The Twelve Days of Christmas – Day Four

On the fourth day of Christmas, my true love gave to me, four calling birds…
The four calling birds can be seen to represent the four gospels of Matthew, Mark, Luke and John, calling out the story of Jesus to the world.
Each of the four gospels highlights a specific theme of Jesus’ life and ministry. Matthew presents to us Jesus as the Lion King – of the lineage of the tribe of Judah, through kings David and Solomon. This is understood to be Jesus’ legal lineage, “…through [his stepfather] Joseph the husband of Mary, of whom Jesus was born, who is called Christ” (Matthew 1:16b).
The gospel of Mark depicts Jesus as the Laboring Ox – the Suffering Servant; and in Mark’s gospel we see Jesus tirelessly working, moving quickly from place to place, healing the sick, performing miracles and casting out demons.
Luke’s gospel describes Jesus as the Son of Man. As a scientist and physician, Luke endeavors to provide us, who are lovers of God, an orderly account of Jesus’ ministry (Luke 1:1-4). He also gives us a first-hand account of the acts of the apostles after Jesus’ resurrection and ascension, in the Book of Acts.
 John blesses us with a soaring depiction of the Son of God, and the creature associated with the picture of Jesus in John’s gospel is a mighty Eagle.
The creatures that represent the four gospels: the Lion, the Ox, the Man and the Eagle are represented in the Old Testament in Ezekiel’s vision of the four living creatures in the midst of the fiery chariot:
As for the likeness of their faces, each had the face of a man; each of the four had the face of a lion on the right side, each of the four had the face of an ox on the left side, and each of the four had the face of an eagle. 11 Thus were their faces. Their wings stretched upward; two wings of each one touched one another, and two covered their bodies (Ezekiel 1:10 NKJV).
And we see these cherubim again in John’s vision of the Throne of God in Revelation chapter 4, calling out, “Holy, Holy, Holy!”:
Before the throne there was a sea of glass, like crystal. And in the midst of the throne, and around the throne, were four living creatures full of eyes in front and in back. The first living creature was like a lion, the second living creature like a calf, the third living creature had a face like a man, and the fourth living creature was like a flying eagle. The four living creatures, each having six wings, were full of eyes around and within. And they do not rest day or night, saying:
“Holy, holy, holy,
Lord God Almighty,
Who was and is and is to come!”
(Revelation 4:6-8 NKJV)
The Book of Genesis tells us that God made humankind in his image. In the beginning, Adam and Eve were holy – sanctified, set apart for the glory of God. After the fall, the holy image of God in man and woman was distorted by sin.

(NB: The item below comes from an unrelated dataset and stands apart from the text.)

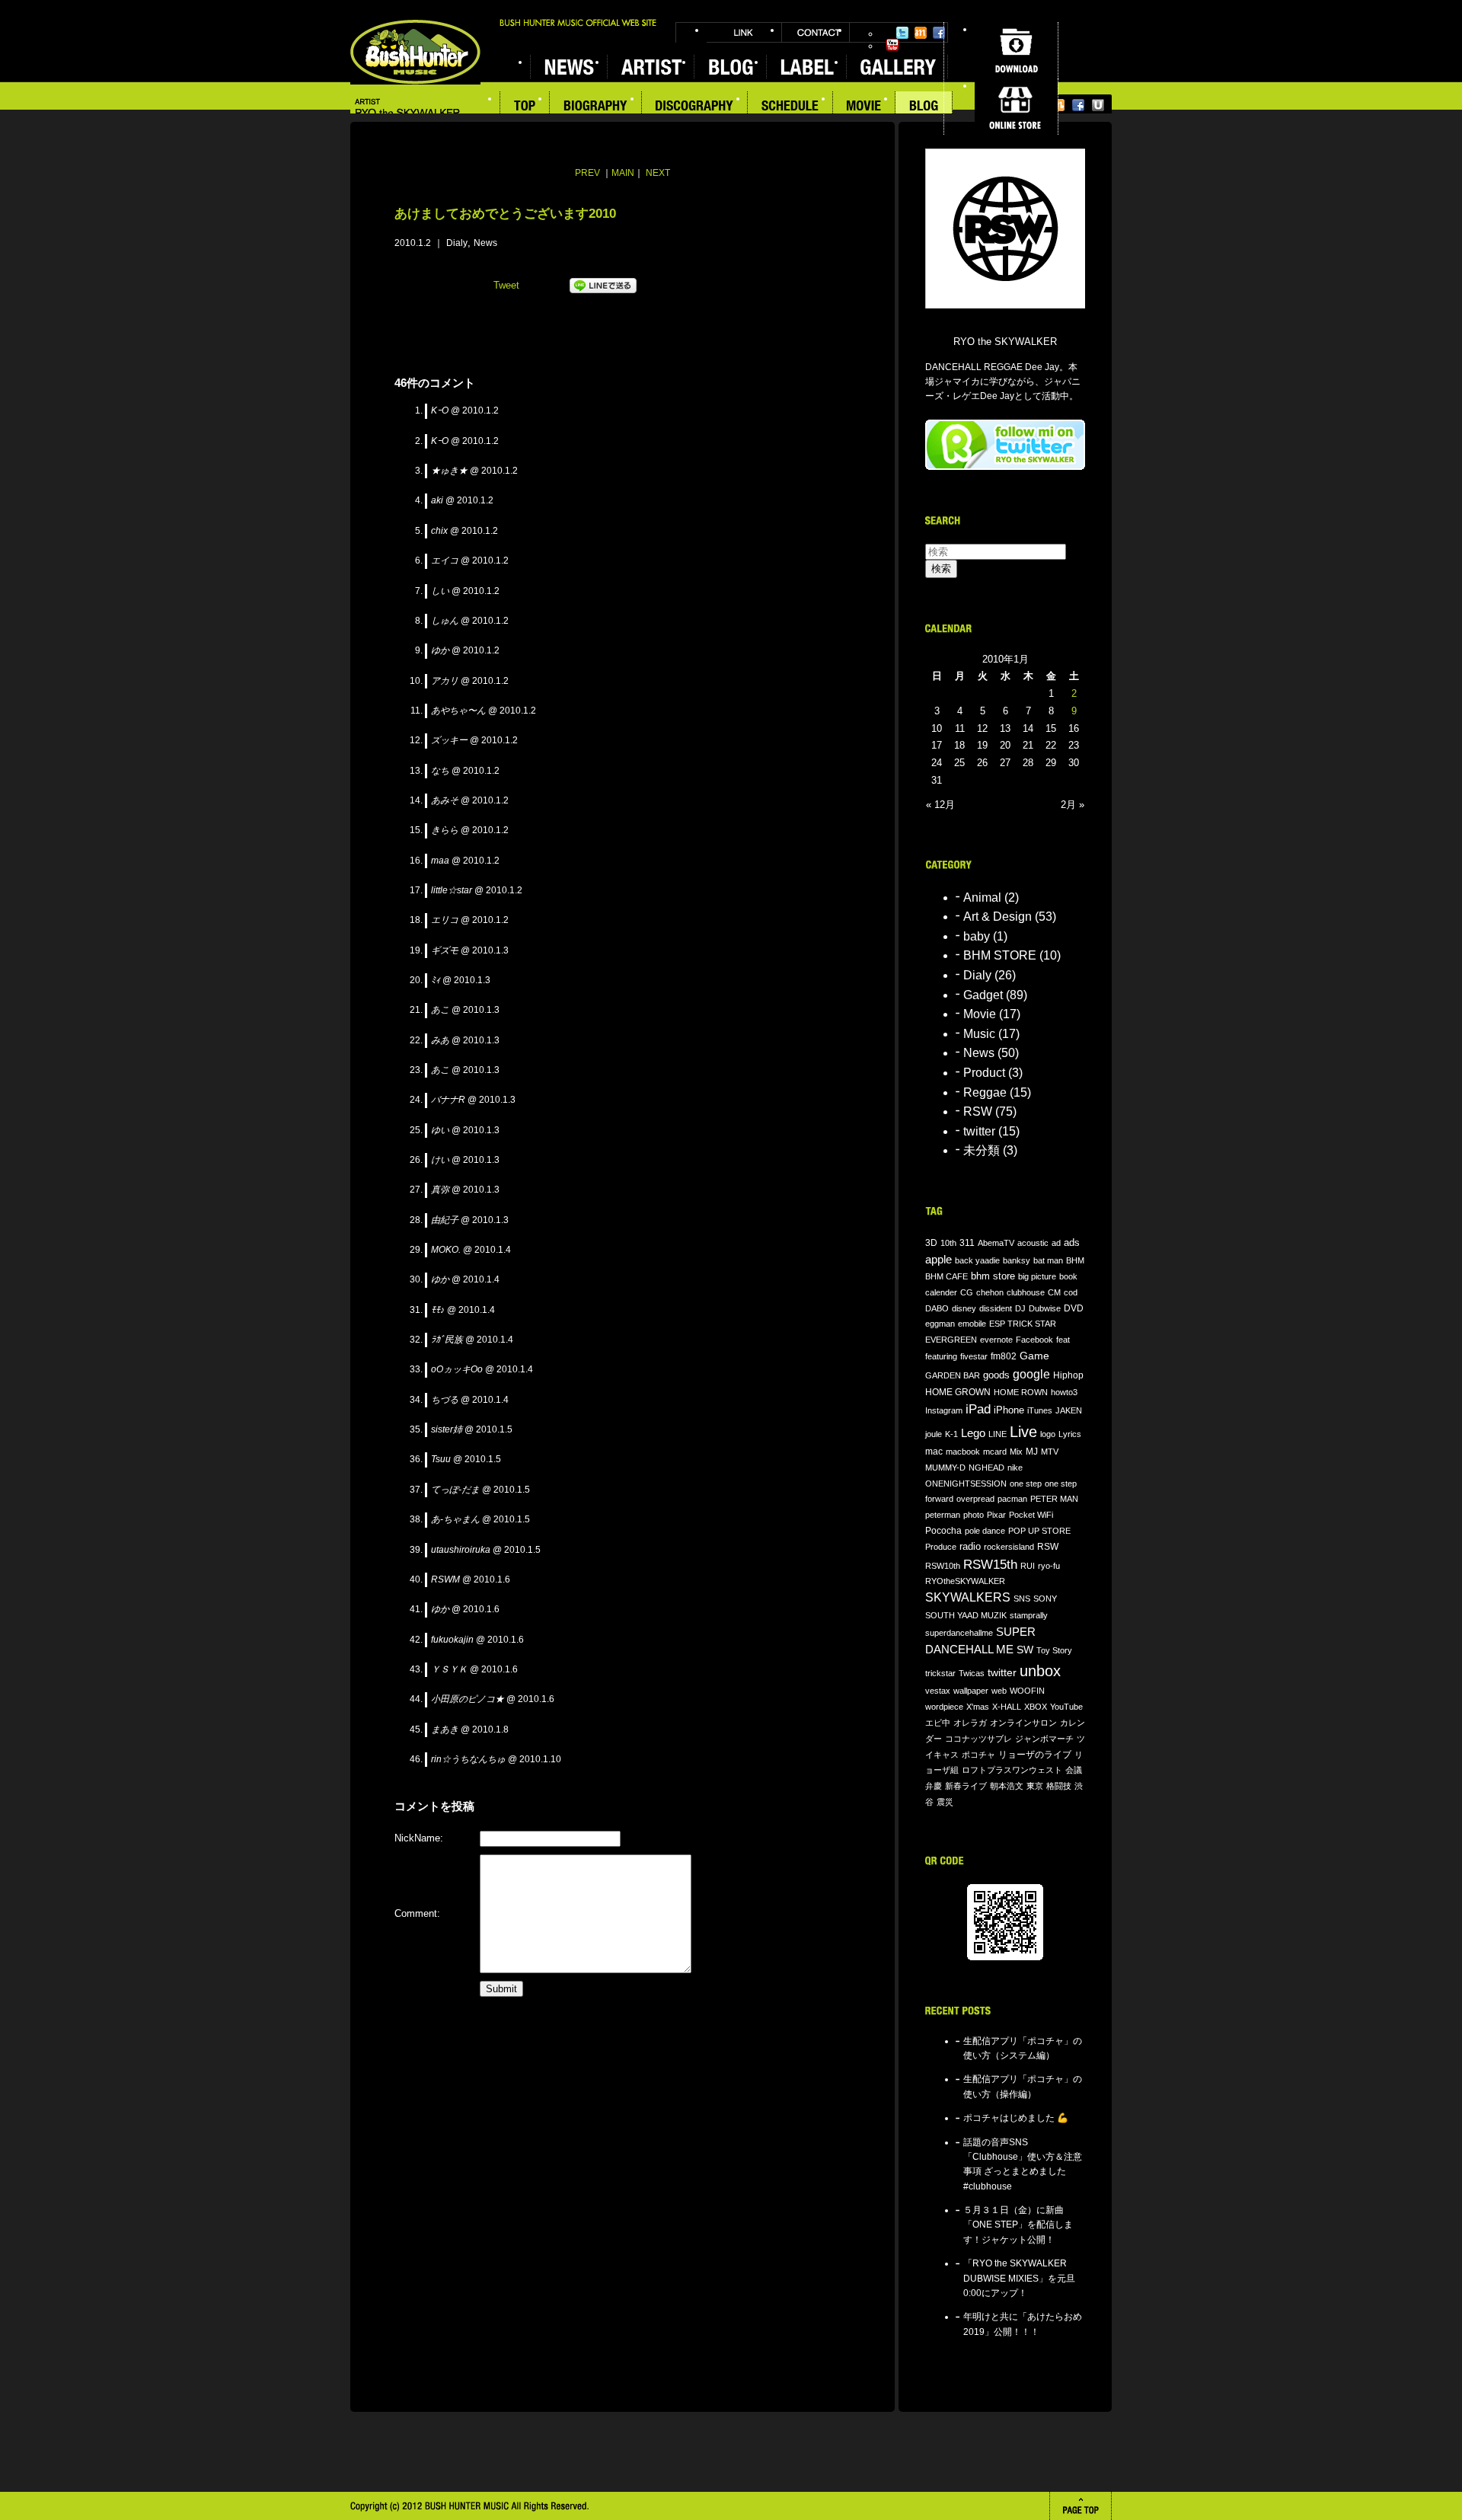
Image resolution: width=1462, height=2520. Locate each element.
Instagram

Through Jesus Christ’s saving work on the cross, and the rebirth into the Kingdom of God that occurs when we accept him as our Lord and Savior, we are remade and the image of God in us is restored.
The gospels cry out “Holy! Holy! Holy!” in the presence of God – who was, and is, and is to come. Because of Jesus’ sacrificial death on the cross, we may approach the Throne of Grace boldly, as God’s redeemed children. The gospels of Matthew, Mark, Luke and John, as described in the Book of Revelation as surrounding the great Throne, continually sound the Word of God – the story of Jesus - to a lost and dying world.